Task to complete
Would you write out the records below exactly as given?

++++ Material supplied

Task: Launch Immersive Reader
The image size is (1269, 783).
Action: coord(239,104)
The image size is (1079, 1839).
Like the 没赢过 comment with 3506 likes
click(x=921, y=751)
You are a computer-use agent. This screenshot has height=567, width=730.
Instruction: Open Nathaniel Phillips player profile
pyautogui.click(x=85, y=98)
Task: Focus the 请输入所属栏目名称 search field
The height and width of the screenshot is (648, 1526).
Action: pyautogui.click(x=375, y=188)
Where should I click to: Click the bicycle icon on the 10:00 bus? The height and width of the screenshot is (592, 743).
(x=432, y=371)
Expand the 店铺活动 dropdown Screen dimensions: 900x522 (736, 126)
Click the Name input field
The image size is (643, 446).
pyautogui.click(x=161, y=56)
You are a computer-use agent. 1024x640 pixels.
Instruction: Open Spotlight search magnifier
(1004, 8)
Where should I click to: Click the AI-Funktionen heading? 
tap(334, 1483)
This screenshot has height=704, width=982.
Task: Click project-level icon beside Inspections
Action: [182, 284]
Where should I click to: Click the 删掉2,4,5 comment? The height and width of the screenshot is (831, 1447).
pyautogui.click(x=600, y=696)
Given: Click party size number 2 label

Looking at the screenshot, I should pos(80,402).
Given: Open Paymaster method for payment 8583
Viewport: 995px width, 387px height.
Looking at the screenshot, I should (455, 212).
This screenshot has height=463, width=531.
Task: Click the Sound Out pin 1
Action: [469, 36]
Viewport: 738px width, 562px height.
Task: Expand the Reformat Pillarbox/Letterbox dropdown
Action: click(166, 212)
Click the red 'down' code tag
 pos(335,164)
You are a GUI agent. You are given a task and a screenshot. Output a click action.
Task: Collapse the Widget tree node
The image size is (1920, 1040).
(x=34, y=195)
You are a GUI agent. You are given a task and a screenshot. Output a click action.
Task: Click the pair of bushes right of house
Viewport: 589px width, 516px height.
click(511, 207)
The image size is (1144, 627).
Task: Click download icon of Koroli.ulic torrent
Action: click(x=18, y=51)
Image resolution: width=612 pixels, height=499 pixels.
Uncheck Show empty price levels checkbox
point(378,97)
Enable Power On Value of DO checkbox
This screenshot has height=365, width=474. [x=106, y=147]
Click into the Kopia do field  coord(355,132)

++++++++

Response to this task
Task: Launch Immersive Reader
The image size is (1269, 783).
Action: coord(239,104)
The image size is (1079, 1839).
Like the 没赢过 comment with 3506 likes
click(x=921, y=751)
You are a computer-use agent. This screenshot has height=567, width=730.
Instruction: Open Nathaniel Phillips player profile
pyautogui.click(x=85, y=98)
Task: Focus the 请输入所属栏目名称 search field
The height and width of the screenshot is (648, 1526).
Action: pyautogui.click(x=375, y=188)
Where should I click to: Click the bicycle icon on the 10:00 bus? The height and width of the screenshot is (592, 743).
(x=432, y=371)
Expand the 店铺活动 dropdown Screen dimensions: 900x522 (736, 126)
Click the Name input field
The image size is (643, 446).
pyautogui.click(x=161, y=56)
You are a computer-use agent. 1024x640 pixels.
Instruction: Open Spotlight search magnifier
(1004, 8)
Where should I click to: Click the AI-Funktionen heading? 
tap(334, 1483)
This screenshot has height=704, width=982.
Task: Click project-level icon beside Inspections
Action: [182, 284]
Where should I click to: Click the 删掉2,4,5 comment? The height and width of the screenshot is (831, 1447).
pyautogui.click(x=600, y=696)
Given: Click party size number 2 label

Looking at the screenshot, I should pos(80,402).
Given: Open Paymaster method for payment 8583
Viewport: 995px width, 387px height.
Looking at the screenshot, I should (455, 212).
This screenshot has height=463, width=531.
Task: Click the Sound Out pin 1
Action: [469, 36]
Viewport: 738px width, 562px height.
Task: Expand the Reformat Pillarbox/Letterbox dropdown
Action: click(166, 212)
Click the red 'down' code tag
 pos(335,164)
You are a GUI agent. You are given a task and a screenshot. Output a click action.
Task: Collapse the Widget tree node
The image size is (1920, 1040).
(x=34, y=195)
You are a GUI agent. You are given a task and a screenshot. Output a click action.
Task: Click the pair of bushes right of house
Viewport: 589px width, 516px height.
click(511, 207)
The image size is (1144, 627).
Task: Click download icon of Koroli.ulic torrent
Action: click(x=18, y=51)
Image resolution: width=612 pixels, height=499 pixels.
Uncheck Show empty price levels checkbox
point(378,97)
Enable Power On Value of DO checkbox
This screenshot has height=365, width=474. [x=106, y=147]
Click into the Kopia do field  coord(355,132)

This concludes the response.